Most importantly, I learned that I shouldn’t do what I think I should do. I learned I should do what I am told. I was taught to disregard my creativity and to ignore the desire to write free of grammatical expectations and proper placement of ideas. In short I went to college and I learned everything backwards. I took the hard classes first and the easy classes last. I march to my own drum and I always have. When I get told I have to stand at attention and I have to be in line I have the urge to be a hair in front of the line. Except that there is a part of me that follows the rules. I was never one who wanted to follow rules but I do follow them because that is what is expected of me.
There is so much talk of mental illness and of mental diseases that I think I’m a bit of a hypochondriac. Or maybe I’m just more messed up in the head than I want to admit. My generation is all about solutions to the problems but we also create problems and new definitions to things that most generations dealt with without focusing on them. We do not want to be defined and yet we define ourselves by saying we are undefinable.
I think the term most often used for my generation is lazy. We are lazy. We have no desire to do anything. We want to sit around and stare into space.
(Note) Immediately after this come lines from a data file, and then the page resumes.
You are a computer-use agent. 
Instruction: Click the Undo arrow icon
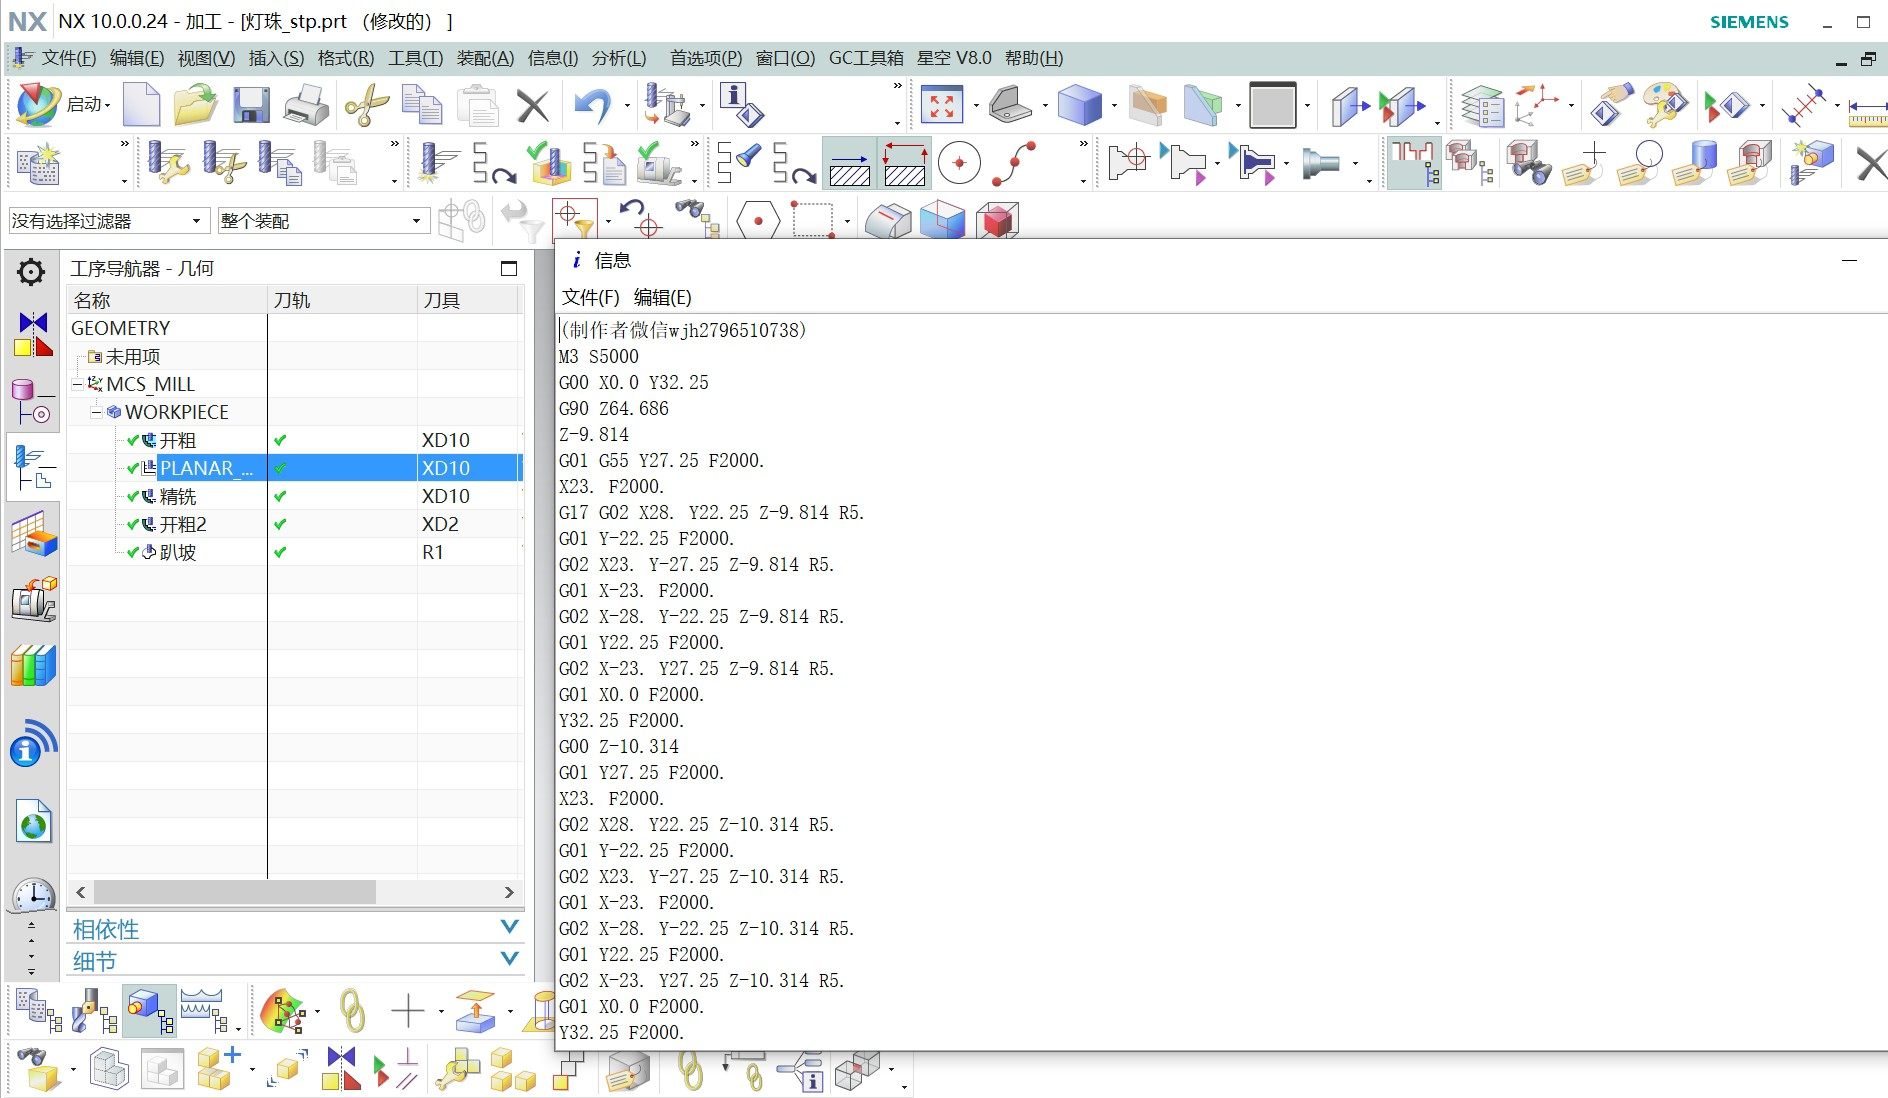pos(592,105)
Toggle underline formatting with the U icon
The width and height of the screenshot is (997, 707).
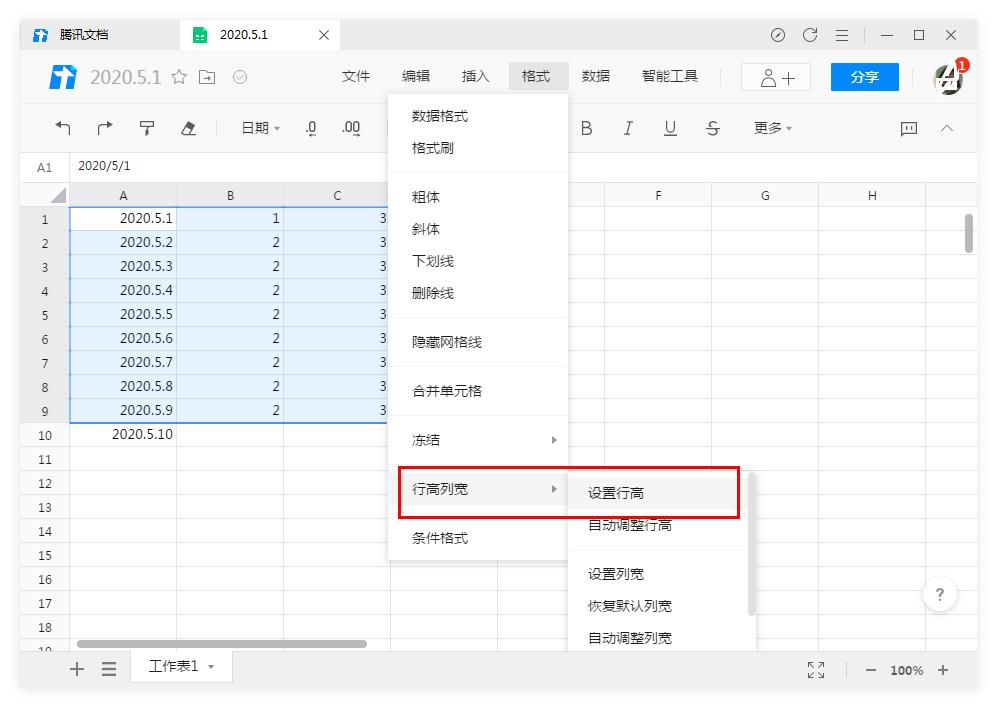[672, 128]
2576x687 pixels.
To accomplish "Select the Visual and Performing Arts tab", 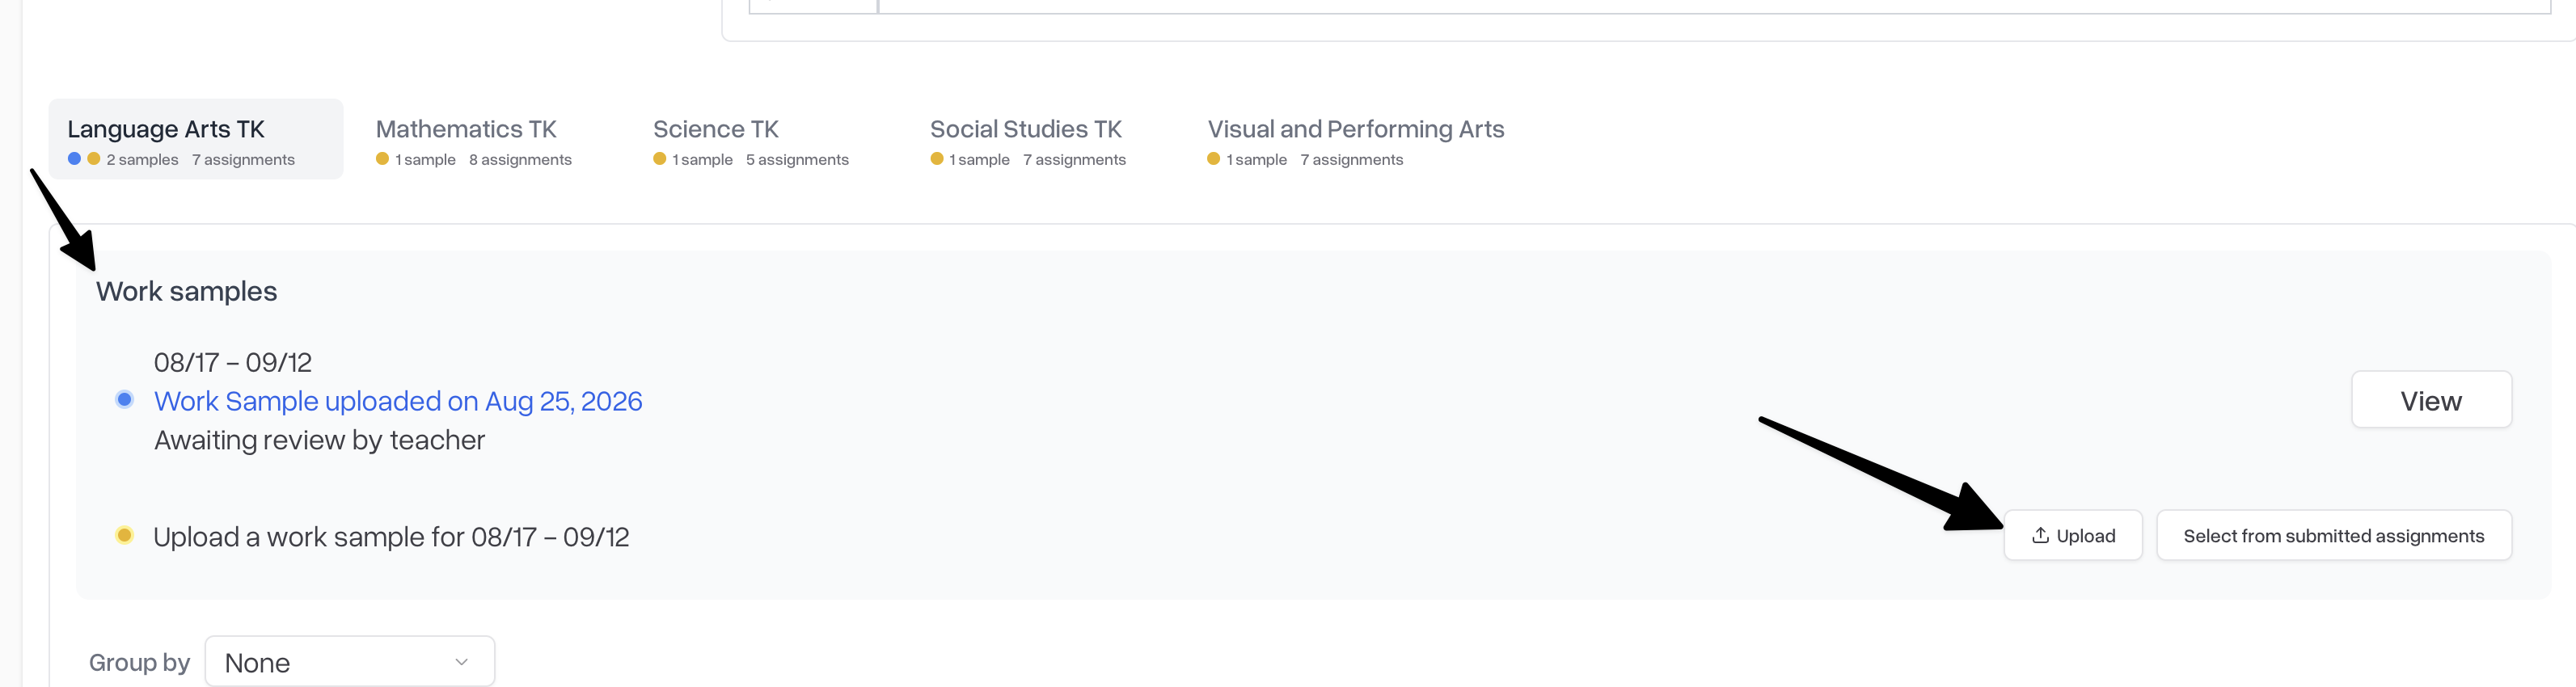I will tap(1355, 140).
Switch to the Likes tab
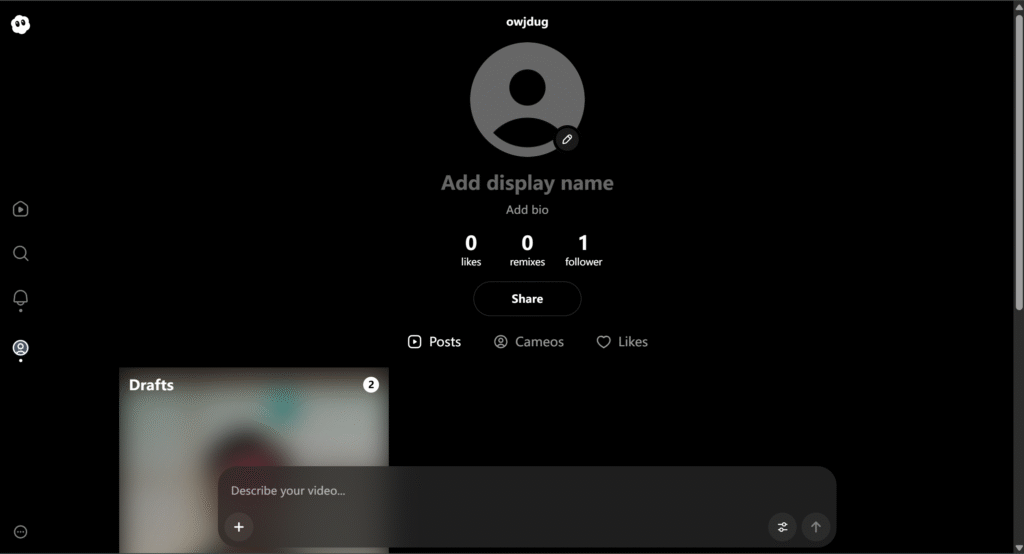The height and width of the screenshot is (554, 1024). click(x=622, y=342)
The question is why? Why are we that way? I think we have been overstimulated and pushed to do too many things at once. We have been forced to be everything. Athlete, drama queen/king, star student and perfect child. We have been forced to be perfect and now we are lost. We are suffering mental breakdowns because we are expected to do great things. Look at the generations before us; look at their advances. As a culture my generation is seen as the salvation to the problems created by those before us. We are supposed to be the problem solvers and yet we just want to be dreamers. We just want to pause and take in a moment or two of peace.
Even as we get older we are still expected to do as we are told. That is why in my creative writing classes I found that I just wanted to write without persecution or fear of failure. I just wanted to be told that what I wrote was good. That I had talent. Instead, I was told it is not good enough. You must do better. My generation is on the fast track to falling apart because the expectations placed on us are overwhelming.
In high school I took art classes. For my senior year I drew a beautiful fantasy piece. It was in pencil, I love pencil, and it was of a marsh with a castle in the background. In the foreground was a Pegasus with wings. It was the only piece I truly loved. We handed it in to be graded and guess what, the piece went missing. I have a feeling my art teacher kept it for herself. After that I stopped drawing. There is a part of me that refuses to create or to be good at anything because it seems that anything good I create is taken away. Maybe I should be pleased that my art was pretty enough that my teacher wanted it but mostly I wonder why would a teacher take a student’s artwork when it was obvious I wanted to keep it. I liked the idea of being and artsy person but after that happened I stepped away from that creativity. I didn’t want my stuff to be taken.
I know that this post is haphazardly put together at best but I want you to know that not all writing is well done. Not all writing is polished and developed into a cohesive whole. Sometimes writing is raw just like sometimes music is raw and sometimes life is raw.
Sometimes imperfection is perfection enough.